Since Thurston Moore has moved to London, the Big Smoke, he seems to have a entered a new flowering of creativity. One of those flowers was the massive blossom of pollinating nectar that appeared with the 2021 release, Spirit Counsel. These were followed with By The Fire and Screen Time. Another bloom has now appeared this year with Flow Critical Lucidity.

The album is currently holding the top spot of heavy rotation on my headphones and stereo, and it is more than well earned. It’s also an instant favorite of the year. The lyrics, the guitar, the electronics, percussion and bass all fuse together into a flowing lucid whole. Part of what makes this and Spirit Counsel such stunning records is the assemblage of other bad ass musicians Moore has pulled into his gravitational field.
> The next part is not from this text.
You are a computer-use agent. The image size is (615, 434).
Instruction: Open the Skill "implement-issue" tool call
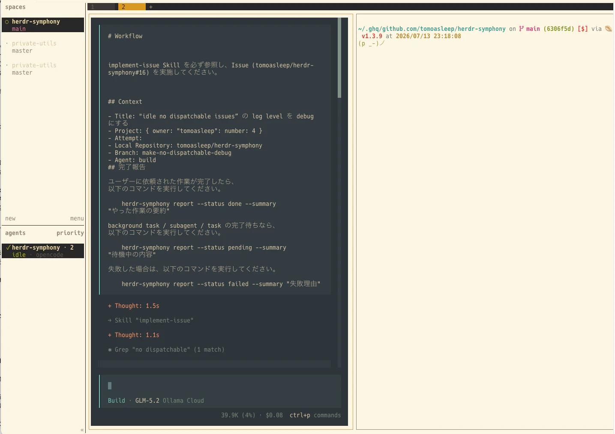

Deb Googe, from My Bloody Valentine, and Snowpony, has previously collaborated with Moore on his 2014 solo release The Best Day and Spirit Counsel. Other returning musicians from Spirit Counsel include electronics wizard Jon Leidecker, whose long running work as Wobbly and member of Negativland have given my ears hours and hours of pleasure and much to think about. Jem Doulton returns with his penultimate percussive chops. They are all joined by Alex Ward on guitar and clarinet, and the indefatigable James Sedwards on a whole slew of instruments from organ, to glockenspiel, to piano to guitar. It doesn’t hurt that Laetitia Sadler’s voice briefly graces the title track, but that’s really just a minor contribution on an album that name checks Minor Threat and a slew of hardcore bands that still get my energy as moving as they seem to do Moore’s.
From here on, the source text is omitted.